_Description of the task:_ Copy out the lines of the records below, and only those lines, from the one with "Click into the" through the one with "Choose 不限 in", exactly as they appear.

Data provided Start Marker

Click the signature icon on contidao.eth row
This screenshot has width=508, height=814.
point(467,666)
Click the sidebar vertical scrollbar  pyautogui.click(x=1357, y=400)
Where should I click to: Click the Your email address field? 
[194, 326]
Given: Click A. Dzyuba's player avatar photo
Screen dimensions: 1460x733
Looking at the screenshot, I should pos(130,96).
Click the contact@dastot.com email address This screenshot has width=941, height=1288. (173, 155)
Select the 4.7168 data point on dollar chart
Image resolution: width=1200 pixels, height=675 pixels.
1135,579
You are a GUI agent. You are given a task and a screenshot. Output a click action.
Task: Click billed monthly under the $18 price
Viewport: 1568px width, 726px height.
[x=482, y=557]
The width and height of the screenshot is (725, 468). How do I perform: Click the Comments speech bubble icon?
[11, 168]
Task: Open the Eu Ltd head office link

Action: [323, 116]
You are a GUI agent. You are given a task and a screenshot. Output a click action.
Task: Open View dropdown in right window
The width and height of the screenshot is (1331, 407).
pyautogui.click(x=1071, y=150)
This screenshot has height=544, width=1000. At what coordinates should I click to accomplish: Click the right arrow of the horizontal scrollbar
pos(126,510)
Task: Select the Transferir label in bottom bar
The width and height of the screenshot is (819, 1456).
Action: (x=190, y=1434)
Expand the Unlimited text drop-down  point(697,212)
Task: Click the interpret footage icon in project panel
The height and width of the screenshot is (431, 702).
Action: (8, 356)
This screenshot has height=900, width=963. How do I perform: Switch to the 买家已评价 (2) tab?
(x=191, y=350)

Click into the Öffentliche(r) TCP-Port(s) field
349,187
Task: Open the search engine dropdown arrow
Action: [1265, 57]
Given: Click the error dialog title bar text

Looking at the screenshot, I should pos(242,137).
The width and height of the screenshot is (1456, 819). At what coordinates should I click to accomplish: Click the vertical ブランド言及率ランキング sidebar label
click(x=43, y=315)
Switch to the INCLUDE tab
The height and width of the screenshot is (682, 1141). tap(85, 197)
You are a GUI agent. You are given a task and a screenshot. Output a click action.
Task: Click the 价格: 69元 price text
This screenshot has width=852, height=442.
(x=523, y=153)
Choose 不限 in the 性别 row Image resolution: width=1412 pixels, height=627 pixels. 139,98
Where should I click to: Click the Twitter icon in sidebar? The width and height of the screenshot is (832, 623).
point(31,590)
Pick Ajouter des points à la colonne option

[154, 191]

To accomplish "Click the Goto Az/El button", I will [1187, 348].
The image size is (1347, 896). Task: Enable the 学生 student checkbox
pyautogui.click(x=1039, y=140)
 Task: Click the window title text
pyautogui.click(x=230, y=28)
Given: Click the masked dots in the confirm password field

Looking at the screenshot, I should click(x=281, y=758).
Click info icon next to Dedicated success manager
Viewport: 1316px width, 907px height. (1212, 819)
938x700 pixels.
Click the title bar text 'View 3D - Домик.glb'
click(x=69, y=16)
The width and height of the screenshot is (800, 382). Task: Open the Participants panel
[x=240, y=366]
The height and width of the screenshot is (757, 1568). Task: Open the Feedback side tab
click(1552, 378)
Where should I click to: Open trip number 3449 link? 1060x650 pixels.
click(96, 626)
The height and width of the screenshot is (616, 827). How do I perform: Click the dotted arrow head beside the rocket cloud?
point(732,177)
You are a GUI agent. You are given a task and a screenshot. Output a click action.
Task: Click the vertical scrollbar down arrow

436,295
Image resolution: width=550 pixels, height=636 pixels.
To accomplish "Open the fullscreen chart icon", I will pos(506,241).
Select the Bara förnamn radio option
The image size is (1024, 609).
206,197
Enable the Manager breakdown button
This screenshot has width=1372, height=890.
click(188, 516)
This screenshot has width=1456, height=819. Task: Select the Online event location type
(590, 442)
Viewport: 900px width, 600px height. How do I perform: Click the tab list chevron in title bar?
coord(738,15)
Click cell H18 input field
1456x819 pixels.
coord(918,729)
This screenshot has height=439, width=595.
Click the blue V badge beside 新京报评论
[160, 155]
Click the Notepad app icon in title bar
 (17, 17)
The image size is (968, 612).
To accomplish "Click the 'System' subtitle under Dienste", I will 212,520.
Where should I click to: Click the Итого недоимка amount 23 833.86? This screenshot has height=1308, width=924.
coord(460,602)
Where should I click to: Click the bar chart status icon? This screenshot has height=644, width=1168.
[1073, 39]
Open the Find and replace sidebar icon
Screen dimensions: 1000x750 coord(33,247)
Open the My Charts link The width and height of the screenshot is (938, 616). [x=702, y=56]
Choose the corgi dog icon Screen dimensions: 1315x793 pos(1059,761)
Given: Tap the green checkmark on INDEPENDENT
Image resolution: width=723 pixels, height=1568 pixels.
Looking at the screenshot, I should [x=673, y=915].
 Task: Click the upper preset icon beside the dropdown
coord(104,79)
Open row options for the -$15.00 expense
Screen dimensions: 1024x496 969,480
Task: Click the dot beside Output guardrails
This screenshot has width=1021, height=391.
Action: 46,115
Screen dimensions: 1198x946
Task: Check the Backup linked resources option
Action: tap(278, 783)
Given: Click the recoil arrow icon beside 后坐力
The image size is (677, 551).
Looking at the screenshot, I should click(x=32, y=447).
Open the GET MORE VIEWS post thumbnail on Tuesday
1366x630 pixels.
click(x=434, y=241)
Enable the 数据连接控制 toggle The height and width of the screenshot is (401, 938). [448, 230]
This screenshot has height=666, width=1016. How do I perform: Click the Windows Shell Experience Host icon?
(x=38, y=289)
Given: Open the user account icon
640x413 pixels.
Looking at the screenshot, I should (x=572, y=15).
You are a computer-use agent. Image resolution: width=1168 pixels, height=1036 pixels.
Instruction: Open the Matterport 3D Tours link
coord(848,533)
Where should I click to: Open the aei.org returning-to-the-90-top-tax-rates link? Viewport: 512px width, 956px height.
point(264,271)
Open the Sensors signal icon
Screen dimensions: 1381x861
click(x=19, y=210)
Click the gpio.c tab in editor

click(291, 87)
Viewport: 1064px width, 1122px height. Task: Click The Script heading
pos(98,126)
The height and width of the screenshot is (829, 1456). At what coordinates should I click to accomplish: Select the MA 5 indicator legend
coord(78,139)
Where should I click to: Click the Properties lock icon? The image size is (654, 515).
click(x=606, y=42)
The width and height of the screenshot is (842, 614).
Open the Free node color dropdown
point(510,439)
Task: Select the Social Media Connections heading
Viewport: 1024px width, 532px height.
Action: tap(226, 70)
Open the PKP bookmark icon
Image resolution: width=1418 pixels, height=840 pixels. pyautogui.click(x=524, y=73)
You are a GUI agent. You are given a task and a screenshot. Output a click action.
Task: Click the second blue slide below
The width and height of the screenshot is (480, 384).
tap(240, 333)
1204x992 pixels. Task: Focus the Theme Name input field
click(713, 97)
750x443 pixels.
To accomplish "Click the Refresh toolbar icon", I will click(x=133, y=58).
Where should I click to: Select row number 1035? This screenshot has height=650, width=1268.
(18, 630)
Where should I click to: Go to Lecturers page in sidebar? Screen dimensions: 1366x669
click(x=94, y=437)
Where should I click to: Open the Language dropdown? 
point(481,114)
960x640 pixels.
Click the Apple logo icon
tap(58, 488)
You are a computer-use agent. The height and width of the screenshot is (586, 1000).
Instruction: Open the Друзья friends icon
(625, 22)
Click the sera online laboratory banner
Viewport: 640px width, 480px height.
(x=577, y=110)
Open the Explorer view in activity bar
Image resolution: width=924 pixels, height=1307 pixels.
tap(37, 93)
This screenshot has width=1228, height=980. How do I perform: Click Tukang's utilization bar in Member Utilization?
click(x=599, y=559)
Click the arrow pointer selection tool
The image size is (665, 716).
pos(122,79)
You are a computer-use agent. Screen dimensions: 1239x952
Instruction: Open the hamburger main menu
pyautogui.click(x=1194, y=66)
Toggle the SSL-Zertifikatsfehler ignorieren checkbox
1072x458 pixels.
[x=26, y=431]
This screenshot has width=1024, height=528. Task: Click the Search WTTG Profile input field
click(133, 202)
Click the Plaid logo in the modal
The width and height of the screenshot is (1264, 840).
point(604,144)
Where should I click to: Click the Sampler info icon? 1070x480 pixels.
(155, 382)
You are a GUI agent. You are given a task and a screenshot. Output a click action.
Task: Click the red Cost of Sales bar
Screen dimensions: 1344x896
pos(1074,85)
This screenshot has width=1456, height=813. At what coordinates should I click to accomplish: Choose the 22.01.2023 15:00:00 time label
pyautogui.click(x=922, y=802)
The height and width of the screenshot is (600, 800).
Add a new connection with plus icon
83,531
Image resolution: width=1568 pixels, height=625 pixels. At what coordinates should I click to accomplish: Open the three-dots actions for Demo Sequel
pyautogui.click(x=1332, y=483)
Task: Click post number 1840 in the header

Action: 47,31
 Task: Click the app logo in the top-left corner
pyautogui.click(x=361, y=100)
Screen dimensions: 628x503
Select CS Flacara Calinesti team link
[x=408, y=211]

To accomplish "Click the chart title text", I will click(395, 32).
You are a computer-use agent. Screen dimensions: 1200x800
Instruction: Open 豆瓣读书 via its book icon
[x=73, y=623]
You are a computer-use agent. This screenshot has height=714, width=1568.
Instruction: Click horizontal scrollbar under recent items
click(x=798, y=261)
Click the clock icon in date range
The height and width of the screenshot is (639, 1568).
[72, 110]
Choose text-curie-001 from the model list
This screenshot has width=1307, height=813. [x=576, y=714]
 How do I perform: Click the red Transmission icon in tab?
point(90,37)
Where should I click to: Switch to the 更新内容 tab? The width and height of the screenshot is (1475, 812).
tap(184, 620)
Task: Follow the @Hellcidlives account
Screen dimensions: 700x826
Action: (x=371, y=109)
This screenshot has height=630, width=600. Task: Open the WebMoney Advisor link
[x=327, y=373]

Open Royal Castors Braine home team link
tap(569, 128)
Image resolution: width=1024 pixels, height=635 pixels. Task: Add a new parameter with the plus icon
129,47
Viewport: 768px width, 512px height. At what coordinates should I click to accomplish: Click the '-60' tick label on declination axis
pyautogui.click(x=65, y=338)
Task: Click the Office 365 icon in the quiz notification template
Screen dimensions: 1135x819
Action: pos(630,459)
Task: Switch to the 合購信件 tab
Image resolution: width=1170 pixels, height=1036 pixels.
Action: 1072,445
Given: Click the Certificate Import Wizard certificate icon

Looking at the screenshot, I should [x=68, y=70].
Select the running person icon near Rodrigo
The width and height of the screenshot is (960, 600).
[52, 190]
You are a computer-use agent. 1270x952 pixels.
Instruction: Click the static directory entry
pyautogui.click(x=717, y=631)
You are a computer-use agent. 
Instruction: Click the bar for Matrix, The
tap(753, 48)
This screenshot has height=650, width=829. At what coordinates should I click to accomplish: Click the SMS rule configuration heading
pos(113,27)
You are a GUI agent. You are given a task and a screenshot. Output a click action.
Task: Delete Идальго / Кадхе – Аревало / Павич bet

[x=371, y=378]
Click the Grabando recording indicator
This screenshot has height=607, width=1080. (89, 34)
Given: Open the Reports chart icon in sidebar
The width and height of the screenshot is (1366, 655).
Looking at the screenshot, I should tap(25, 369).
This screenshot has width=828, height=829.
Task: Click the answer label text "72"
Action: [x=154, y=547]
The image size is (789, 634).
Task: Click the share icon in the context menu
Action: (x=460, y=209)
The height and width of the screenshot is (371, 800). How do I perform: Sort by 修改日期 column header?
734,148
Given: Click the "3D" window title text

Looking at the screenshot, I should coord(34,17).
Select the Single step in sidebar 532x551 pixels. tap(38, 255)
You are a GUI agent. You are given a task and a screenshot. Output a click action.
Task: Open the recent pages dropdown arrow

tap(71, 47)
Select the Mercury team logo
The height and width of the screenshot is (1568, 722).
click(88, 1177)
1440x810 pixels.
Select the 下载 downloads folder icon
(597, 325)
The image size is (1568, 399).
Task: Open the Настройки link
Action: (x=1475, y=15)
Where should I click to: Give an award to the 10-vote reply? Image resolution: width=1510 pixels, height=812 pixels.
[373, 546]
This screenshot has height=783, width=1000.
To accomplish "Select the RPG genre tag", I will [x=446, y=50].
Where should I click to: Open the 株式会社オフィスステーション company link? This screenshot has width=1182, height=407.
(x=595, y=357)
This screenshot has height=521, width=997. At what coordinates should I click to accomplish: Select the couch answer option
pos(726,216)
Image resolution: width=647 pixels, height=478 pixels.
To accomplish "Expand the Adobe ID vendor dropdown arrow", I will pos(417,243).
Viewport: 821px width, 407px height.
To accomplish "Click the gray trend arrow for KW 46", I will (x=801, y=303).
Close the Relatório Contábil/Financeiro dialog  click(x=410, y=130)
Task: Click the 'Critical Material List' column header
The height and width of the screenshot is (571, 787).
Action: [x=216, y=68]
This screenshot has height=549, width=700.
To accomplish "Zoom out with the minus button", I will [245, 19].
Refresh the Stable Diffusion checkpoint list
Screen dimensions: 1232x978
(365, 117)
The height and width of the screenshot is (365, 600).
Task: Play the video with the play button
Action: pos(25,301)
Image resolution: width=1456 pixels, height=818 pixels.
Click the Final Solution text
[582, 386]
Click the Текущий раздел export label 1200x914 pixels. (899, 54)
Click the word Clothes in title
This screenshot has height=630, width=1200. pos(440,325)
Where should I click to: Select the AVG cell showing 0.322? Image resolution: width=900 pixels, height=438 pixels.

Data provided End Marker

_Exercise answer:_
Click into the Öffentliche(r) TCP-Port(s) field
349,187
Task: Open the search engine dropdown arrow
Action: [1265, 57]
Given: Click the error dialog title bar text

Looking at the screenshot, I should pos(242,137).
The width and height of the screenshot is (1456, 819). At what coordinates should I click to accomplish: Click the vertical ブランド言及率ランキング sidebar label
click(x=43, y=315)
Switch to the INCLUDE tab
The height and width of the screenshot is (682, 1141). tap(85, 197)
You are a GUI agent. You are given a task and a screenshot. Output a click action.
Task: Click the 价格: 69元 price text
This screenshot has width=852, height=442.
(x=523, y=153)
Choose 不限 in the 性别 row Image resolution: width=1412 pixels, height=627 pixels. 139,98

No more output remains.